Quando 9 mesi fa ho iniziato a scrivere questa rubrica, volevo che diventasse un punto di riferimento per le donne.
Avrei raccontato di donne forti, donne che in qualche modo hanno lasciato il segno del loro passaggio. Su questa terra, o nell’immaginario comune. Donne reali, o donne “letterarie”, donne che non si sono piegate, donne spezzate ma il cui ricordo resta integro, donne che hanno detto “No” agli uomini che le volevano “in un altro modo”.
Io sono stata una persona che qualcuno ha cercato di cambiare, di forgiare, di plasmare secondo l’immagine di ciò che voleva, secondo la persona che non ero.

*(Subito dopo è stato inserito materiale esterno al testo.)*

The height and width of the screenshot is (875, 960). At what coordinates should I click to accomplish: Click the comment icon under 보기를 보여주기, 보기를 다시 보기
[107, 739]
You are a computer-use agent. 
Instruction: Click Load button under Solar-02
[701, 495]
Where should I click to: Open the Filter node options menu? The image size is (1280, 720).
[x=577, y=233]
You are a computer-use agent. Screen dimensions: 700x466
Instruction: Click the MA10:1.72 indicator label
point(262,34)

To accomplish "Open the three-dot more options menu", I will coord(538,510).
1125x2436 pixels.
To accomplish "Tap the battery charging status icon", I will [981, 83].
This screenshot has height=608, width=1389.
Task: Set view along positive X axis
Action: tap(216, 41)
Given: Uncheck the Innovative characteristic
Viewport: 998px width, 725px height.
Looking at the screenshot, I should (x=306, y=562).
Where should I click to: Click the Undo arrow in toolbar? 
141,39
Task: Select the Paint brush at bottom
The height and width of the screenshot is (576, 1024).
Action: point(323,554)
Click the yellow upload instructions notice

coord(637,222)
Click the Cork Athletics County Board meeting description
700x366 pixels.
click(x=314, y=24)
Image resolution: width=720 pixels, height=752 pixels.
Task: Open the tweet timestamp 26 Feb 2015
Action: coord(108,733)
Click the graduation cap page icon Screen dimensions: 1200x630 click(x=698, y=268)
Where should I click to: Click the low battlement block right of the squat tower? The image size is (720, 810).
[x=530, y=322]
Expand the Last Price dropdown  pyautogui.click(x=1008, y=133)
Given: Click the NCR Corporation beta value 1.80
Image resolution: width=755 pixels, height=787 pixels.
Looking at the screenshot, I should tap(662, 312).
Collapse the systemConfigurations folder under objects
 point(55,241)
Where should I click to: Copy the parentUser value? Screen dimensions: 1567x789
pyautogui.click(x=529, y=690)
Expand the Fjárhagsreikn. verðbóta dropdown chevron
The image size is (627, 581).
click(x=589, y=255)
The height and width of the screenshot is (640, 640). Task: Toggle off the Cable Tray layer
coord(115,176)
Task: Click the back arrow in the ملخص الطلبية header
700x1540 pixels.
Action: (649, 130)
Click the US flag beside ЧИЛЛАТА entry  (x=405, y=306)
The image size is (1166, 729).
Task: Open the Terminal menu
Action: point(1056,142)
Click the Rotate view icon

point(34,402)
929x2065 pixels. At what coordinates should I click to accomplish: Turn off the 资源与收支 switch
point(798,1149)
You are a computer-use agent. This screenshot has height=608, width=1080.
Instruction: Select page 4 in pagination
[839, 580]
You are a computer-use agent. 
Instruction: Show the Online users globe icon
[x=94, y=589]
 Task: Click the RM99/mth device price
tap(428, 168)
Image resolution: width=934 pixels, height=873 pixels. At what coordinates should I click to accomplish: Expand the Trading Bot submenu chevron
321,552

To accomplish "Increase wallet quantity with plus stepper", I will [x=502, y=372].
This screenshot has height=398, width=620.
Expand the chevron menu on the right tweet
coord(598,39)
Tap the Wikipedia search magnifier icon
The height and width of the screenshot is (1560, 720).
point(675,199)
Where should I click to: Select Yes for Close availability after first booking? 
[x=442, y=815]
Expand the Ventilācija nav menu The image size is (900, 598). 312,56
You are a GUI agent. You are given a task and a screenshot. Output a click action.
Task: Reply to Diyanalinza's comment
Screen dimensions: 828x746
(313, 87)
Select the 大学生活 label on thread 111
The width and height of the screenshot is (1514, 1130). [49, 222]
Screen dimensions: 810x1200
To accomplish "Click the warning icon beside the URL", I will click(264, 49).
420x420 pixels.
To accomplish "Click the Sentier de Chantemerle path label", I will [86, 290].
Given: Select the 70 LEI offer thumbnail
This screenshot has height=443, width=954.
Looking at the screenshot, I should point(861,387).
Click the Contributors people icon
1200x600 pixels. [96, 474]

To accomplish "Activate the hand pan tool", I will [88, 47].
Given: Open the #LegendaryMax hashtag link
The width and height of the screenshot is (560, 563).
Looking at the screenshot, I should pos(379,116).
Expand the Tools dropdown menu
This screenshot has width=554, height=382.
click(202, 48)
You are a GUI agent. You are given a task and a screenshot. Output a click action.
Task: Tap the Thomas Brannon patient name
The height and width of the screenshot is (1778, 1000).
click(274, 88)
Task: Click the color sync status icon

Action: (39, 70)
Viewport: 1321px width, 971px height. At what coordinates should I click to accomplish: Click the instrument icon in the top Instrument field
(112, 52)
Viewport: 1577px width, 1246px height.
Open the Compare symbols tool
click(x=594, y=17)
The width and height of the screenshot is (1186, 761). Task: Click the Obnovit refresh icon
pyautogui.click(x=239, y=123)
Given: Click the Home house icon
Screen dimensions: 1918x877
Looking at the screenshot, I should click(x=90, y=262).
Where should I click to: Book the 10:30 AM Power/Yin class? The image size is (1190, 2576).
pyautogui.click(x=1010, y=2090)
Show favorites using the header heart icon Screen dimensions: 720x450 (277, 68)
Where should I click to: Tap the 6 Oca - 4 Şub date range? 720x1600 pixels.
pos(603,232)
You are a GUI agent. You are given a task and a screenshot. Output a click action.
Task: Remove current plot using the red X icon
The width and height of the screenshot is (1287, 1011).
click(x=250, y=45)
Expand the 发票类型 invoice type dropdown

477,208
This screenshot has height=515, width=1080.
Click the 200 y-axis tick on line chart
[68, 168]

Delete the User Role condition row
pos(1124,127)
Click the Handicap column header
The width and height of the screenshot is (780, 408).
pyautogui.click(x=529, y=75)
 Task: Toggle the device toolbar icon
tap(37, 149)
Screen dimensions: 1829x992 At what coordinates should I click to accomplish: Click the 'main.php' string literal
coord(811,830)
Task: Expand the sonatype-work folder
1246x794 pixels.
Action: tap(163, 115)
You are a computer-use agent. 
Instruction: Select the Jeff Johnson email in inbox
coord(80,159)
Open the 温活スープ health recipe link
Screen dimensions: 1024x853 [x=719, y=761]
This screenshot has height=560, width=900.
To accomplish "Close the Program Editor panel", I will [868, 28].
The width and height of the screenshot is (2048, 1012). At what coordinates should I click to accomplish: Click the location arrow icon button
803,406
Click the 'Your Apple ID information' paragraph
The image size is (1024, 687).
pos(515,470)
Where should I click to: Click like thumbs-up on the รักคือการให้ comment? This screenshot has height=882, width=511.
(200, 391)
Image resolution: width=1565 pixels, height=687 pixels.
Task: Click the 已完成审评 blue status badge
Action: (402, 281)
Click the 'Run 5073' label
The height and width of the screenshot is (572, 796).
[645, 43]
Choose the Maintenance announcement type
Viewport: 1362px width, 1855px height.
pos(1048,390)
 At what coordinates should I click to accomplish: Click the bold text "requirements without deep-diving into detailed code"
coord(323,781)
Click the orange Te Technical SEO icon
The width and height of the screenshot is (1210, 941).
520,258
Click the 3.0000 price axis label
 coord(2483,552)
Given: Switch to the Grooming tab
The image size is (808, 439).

Mi sentivo ripetere sempre che non ero adatta. Ma adatta a cosa? Mi chiedevo.
Adatta a chi faceva finta di amare me, ma in realtà amava la proiezione di un’idea.
Parafrasando in modo gentile ciò che mi veniva ripetuto come un mantra, il concetto di base era:
“Tu senza di me non vali niente”, gli insulti volavano violenti come schiaffi in faccia e le parole ronzavano nella testa come zanzare.
Poi gli insulti che non riuscivano a lacerare me, diventavano insulti rivolti anche alle persone a me care.
Tutti sappiamo che spesso si può reggere un’offesa fatta a noi stessi, ma si regge di meno l’offesa a un familiare, o alle persone amate che abbiamo perso.
La violenza psicologica finisce con l’annientare un individuo, e la donna, a causa di vecchi retaggi culturali, è sempre stata un bersaglio più facile. Si diventa deboli, la paura prende il sopravvento, cerchiamo di scappare, ma ciò che si apre davanti a noi è solo una distesa di nulla, e la persona che ci ha lasciato il guinzaglio largo per farci guardare “il nulla che ci separa dal mondo”, lo stringe di nuovo e ci riporta a casa, puntualmente, e il mondo reale è sempre più distante, lo abitiamo fisicamente ma la nostra realtà è un’altra.
C’è un oppressore e un oppresso. Molti osservando la situazione dall’ esterno, daranno la loro sentenza, scontata e superficiale, secondo cui la vittima si sacrifica ogni giorno per sua volontà; ma avete mai sentito parlare di legami traumatici? Ovvero quei legami tra due persone una delle quali ricopre una posizione di potere nei confronti dell’altra che diventa vittima degli atteggiamenti aggressivi o di altri tipi di violenza da parte dell’altra persona.
La violenza psicologica infatti molto spesso è corredata da atti di violenza fisica, polsi girati, mano alla gola che spinge una testa contro un finestrino di un’auto quando il carnefice si sente “minacciato” dalle “tue ombre”. Spinte violente, rottura di oggetti, pugni su un volante durante la guida, tutti atteggiamenti violenti e terroristici che servono al carnefice per confermare a se stesso e alla sua vittima, la propria superiorità fisica, oltre al dominio psicologico.
Purtroppo è un dato di fatto che per genetica un uomo sia fisicamente più forte di una donna, ma questo non lo autorizza ad usare la sua forza su di noi!
Quello che chiedo a tutte le vittime di violenza fisica, ma anche e soprattutto psicologica, perché la seconda dall’esterno è ancora più difficile da riconoscere, è di parlare, parlarne con la propria famiglia, con le amiche e con gli amici, perché non tutti gli uomini sono uomini cattivi, ci sono anche tanti uomini buoni al mondo che devono essere solo spronati a difendere questa causa. Insomma chiedere aiuto!
Il primo passo per uscire da una situazione di assoggettamento psicologico è NON GIUSTIFICARE MAI questi atteggiamenti violenti e non sentirsene la causa. Non basta chiedere scusa, non basta promettere e giurare che non avverrà più o disperarsi per quello che si è fatto con le lacrime agli occhi decantando finti sensi di colpa… dentro di noi sappiamo che lo rifarà, ancora e ancora, finché non saremo noi a dire BASTA.
BASTA alla violenza “di genere” , BASTA alla violenza di “ogni genere”.